**** DATA FOR THIS EXERCISE ****
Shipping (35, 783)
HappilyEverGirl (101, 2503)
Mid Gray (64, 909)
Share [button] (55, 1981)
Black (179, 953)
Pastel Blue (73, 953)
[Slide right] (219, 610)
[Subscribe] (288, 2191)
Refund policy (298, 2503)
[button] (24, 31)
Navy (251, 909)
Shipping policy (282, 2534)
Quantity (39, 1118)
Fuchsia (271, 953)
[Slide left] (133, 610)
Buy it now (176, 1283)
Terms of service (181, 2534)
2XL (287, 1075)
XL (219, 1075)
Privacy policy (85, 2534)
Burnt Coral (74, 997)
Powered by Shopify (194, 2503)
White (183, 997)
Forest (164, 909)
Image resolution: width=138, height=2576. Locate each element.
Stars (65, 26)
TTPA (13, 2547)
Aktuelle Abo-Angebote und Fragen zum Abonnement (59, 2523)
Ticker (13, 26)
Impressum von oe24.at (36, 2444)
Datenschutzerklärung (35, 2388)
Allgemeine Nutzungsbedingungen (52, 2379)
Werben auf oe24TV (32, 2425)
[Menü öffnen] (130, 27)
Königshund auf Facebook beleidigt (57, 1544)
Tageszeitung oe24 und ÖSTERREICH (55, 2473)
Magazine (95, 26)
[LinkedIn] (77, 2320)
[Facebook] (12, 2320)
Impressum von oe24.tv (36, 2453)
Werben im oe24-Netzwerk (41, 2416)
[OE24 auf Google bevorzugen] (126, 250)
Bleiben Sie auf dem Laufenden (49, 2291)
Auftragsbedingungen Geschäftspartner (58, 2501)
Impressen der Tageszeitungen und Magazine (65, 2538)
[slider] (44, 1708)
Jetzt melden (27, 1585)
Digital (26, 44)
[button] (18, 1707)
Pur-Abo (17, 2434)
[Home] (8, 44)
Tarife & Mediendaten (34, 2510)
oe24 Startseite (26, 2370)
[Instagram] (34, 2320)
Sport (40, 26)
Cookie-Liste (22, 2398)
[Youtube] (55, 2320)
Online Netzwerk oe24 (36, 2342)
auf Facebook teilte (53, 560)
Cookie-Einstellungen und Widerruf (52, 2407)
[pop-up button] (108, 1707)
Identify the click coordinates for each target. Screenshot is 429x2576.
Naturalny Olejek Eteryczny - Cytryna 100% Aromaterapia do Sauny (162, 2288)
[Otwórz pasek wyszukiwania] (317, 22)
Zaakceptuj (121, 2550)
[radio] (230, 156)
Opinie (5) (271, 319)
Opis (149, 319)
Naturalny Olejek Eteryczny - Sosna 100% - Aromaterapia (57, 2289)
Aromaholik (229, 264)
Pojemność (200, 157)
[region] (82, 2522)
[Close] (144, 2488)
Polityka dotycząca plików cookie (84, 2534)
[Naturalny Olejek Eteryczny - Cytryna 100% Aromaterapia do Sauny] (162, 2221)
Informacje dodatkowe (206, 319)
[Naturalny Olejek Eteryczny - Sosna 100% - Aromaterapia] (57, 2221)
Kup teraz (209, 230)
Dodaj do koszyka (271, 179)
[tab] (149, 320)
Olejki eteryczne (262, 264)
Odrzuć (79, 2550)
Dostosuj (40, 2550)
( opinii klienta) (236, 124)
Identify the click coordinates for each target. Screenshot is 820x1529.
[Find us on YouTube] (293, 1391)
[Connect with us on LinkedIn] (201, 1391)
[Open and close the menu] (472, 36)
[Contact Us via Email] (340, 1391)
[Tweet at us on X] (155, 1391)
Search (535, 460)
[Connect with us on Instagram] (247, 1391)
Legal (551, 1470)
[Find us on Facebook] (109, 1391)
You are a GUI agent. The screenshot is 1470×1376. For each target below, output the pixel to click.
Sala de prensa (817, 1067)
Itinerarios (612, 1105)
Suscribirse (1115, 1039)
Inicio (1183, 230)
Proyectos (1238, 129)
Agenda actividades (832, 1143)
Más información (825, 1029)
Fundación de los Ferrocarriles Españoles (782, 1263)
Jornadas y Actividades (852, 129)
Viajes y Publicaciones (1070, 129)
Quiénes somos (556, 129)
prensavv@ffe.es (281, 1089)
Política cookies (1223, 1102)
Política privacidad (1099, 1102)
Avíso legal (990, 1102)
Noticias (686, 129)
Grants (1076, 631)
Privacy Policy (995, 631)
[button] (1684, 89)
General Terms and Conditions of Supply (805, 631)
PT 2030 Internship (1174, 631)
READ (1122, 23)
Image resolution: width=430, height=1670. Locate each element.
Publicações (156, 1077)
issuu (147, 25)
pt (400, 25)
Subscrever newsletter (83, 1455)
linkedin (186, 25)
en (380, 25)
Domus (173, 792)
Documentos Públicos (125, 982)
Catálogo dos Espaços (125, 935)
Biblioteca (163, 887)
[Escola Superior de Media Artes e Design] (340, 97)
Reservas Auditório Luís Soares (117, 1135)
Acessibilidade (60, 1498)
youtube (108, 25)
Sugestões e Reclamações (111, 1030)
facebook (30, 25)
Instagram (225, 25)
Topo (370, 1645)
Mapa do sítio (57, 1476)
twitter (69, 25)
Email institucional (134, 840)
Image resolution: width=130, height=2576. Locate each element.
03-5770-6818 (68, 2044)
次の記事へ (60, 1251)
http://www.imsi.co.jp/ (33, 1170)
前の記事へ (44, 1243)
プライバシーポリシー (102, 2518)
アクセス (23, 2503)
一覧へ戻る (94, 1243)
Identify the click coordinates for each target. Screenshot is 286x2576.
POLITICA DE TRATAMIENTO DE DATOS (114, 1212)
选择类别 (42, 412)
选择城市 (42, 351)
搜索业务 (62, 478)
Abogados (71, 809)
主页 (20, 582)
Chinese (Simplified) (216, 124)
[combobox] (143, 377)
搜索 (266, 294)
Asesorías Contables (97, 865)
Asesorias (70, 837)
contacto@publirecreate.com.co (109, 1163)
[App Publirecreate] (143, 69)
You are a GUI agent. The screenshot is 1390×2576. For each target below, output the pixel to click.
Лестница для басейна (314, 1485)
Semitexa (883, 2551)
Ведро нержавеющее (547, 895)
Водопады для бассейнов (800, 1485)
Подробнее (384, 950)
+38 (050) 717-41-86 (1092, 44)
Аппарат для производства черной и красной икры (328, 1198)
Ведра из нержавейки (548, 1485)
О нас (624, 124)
****
**ABOUT THIS TASK**
Copy the lines from the start of the data verbatim, stopping after the line containing "Powered by Shopify (194, 2503)".

**PROBLEM SOLUTION**
Shipping (35, 783)
HappilyEverGirl (101, 2503)
Mid Gray (64, 909)
Share [button] (55, 1981)
Black (179, 953)
Pastel Blue (73, 953)
[Slide right] (219, 610)
[Subscribe] (288, 2191)
Refund policy (298, 2503)
[button] (24, 31)
Navy (251, 909)
Shipping policy (282, 2534)
Quantity (39, 1118)
Fuchsia (271, 953)
[Slide left] (133, 610)
Buy it now (176, 1283)
Terms of service (181, 2534)
2XL (287, 1075)
XL (219, 1075)
Privacy policy (85, 2534)
Burnt Coral (74, 997)
Powered by Shopify (194, 2503)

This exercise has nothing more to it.